On le sait, l’Union Européenne fait la chasse aux émissions de CO2 et aux voitures jugées polluantes. C’est notamment pour cela qu’elle va interdire la vente de véhicules thermiques sur son territoire à partir de 2035, de même que les hybrides rechargeables, jugés nocifs pour l’environnement.

Un profond désaccord

Mais cela ne va pas se faire du jour au lendemain. Bruxelles a ainsi mis en place la réglementation CAFE (Corporate Average Fuel Economy) depuis le 1er janvier 2021. Pour mémoire, cette dernière concerne tous les constructeurs qui vendent des voitures sur le sol européen. L’ensemble des voitures neuves vendues en Europe doit respecter une moyenne d’émissions de CO2, actuellement fixé à 115,1 grammes par kilomètre.

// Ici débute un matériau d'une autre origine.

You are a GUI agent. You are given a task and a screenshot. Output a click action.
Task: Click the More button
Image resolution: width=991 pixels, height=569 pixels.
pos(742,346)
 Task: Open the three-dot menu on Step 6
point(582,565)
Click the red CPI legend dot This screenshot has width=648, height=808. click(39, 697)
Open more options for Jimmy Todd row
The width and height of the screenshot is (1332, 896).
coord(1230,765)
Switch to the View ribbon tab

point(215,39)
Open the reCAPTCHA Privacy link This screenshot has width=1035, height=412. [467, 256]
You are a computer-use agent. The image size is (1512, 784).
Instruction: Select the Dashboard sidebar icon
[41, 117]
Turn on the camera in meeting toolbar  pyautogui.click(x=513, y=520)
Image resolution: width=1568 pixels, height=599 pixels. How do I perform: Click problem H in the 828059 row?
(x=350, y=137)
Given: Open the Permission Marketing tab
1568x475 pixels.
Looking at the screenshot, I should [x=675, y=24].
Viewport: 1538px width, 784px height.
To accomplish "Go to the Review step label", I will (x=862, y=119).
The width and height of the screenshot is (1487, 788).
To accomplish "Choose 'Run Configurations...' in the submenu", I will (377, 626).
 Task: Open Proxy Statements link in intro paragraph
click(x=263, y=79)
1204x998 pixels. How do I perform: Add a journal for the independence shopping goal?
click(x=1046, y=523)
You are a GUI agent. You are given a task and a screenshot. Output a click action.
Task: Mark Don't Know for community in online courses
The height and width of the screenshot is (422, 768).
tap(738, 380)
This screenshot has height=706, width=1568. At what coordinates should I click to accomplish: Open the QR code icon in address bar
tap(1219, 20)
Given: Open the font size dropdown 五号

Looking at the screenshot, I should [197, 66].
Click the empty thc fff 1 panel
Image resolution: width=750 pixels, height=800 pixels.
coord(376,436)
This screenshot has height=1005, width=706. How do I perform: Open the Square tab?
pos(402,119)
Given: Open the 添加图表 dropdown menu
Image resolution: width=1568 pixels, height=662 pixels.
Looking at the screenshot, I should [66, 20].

Le plafond varie cependant selon les marques, puisqu’il était en 2020 de 91,6 g/km pour PSA (devenu Stellantis depuis la fusion avec le groupe Fiat) contre 130,6 g/km pour Jaguar-Land Rover. Et gare à ceux qui ne respectent pas cette règle, car l’amende est particulièrement salée. Et pour cause, les constructeurs qui ne se tiennent pas à ces objectifs doivent payer une amende de 95 euros pour chaque gramme de CO2 supplémentaire et par véhicule vendu. À noter qu’il est possible pour les marques qui émettent beaucoup d’acheter des crédits-carbone à celles qui rejettent moins de gaz, comme Tesla.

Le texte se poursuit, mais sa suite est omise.